What follows is the version of the build that survives contact with a real company — a 15-person software shop or a 120-person consumer brand — where nobody has spare budget and the founder is the final decision maker. It’s written for the person who will own the function, usually an insights manager, a product lead or an operations person who gets handed the job on a Friday.
Table of Contents
- What You Need
- Budget: what each team shape actually costs
- Skills
- Tooling
- Data access
- Decision rights and leadership support
- A readiness checklist
- Step-by-Step: How to Build an Insight Function in a Small Company
- Step 1: Start with the decisions the business needs to make
- Step 2: Define a lean insight remit and service model
- Step 3: Choose a small-core team and flexible support network
- Step 4: Create a mixed-method research toolkit
- What AI can and cannot do in a small-company insight function
- Step 5: Build a simple operating rhythm
- Step 6: Turn findings into insight and action
- Common Mistakes
- Letting demand overload the strategic work
- Producing findings nobody reopens
- Capturing only the loudest voice
- Over-reading small samples
- Recruiting from the panel and calling it the market
- Treating one person as five
- Skipping the repository
- Waiting for someone else to define success
- Frequently Asked Questions
- How big should a small company’s insight function be?
- Should we build an insight function in-house or use an agency?
- Can ChatGPT or Claude do market research?
- How do you conduct customer research in a small company?
- How do you handle too many research requests from stakeholders?
- How do you measure whether the insight function is working?
- Conclusion
What You Need
You need six things before you start. Miss one and the function will quietly die within two quarters, usually because demand eats the calendar or because findings land with nobody accountable for acting on them.
Budget: what each team shape actually costs
At under 50 employees, realistic spend runs from near zero to roughly the cost of one mid-level hire, before tooling.
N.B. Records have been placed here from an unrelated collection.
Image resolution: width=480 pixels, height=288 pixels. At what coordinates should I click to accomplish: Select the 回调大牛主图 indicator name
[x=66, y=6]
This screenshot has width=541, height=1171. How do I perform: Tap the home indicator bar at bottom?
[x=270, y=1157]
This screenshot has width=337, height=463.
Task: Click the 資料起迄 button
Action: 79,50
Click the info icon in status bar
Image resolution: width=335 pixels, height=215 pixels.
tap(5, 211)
The bands below are the ones I would plan against. Everything is a range because panel costs, agency day rates and salary bands move, and any figure you see quoted elsewhere is a starting point rather than a quote.
| Team shape | Indicative cost | Time to decision-quality output | Best when |
|---|---|---|---|
| Founder-led | Under 10k in tooling and incentive payments | Days, ad hoc | Under about 20 people; decisions are still intuitive |
| Insights team of one | Salary plus 10-20k a year of fieldwork and panel spend | 1-3 weeks per study | 20-150 people; demand is steady and commercial |
| Fractional researcher | Monthly retainer, usually a fixed number of days a month | 1-2 weeks, capacity-limited | You need 2-5 days a month of senior method, not a full-time seat |
| First dedicated hire | Salary plus the same fieldwork budget | 2-4 weeks once ramped | Insight is a board-level or product-line priority |
| Agency | Per project, quoted against scope | 3-8 weeks | A one-off study, tracker or segmentation you will own yourself afterwards |
Skills
Interviewing and survey design, enough statistics to know when a segment is real and when it is an artefact of the base size, and the ability to write a one-page readout a product lead will actually read. If you are missing statistics, that is the easiest gap to plug — but plug it before the research, not during it.
Tooling
A transcript tool, a survey platform with basic quotas, a repository (a structured folder plus a search tool is fine to begin), a booking link for recruiting participants, and whatever analytics you already use. Vendor neutrality matters here: the platform is replaceable in a day, the method is not. If a piece of software ends up being the main thing the function delivers, you have built a reporting function by accident.
Data access
You need read access to product analytics, support ticket exports, CRM fields, billing or subscription data, and the sales call recordings if they exist. Ask for it in writing during the first fortnight. Access to first-party data is what lets a small team compete with a much larger one, because it is the one evidence stream nobody else has.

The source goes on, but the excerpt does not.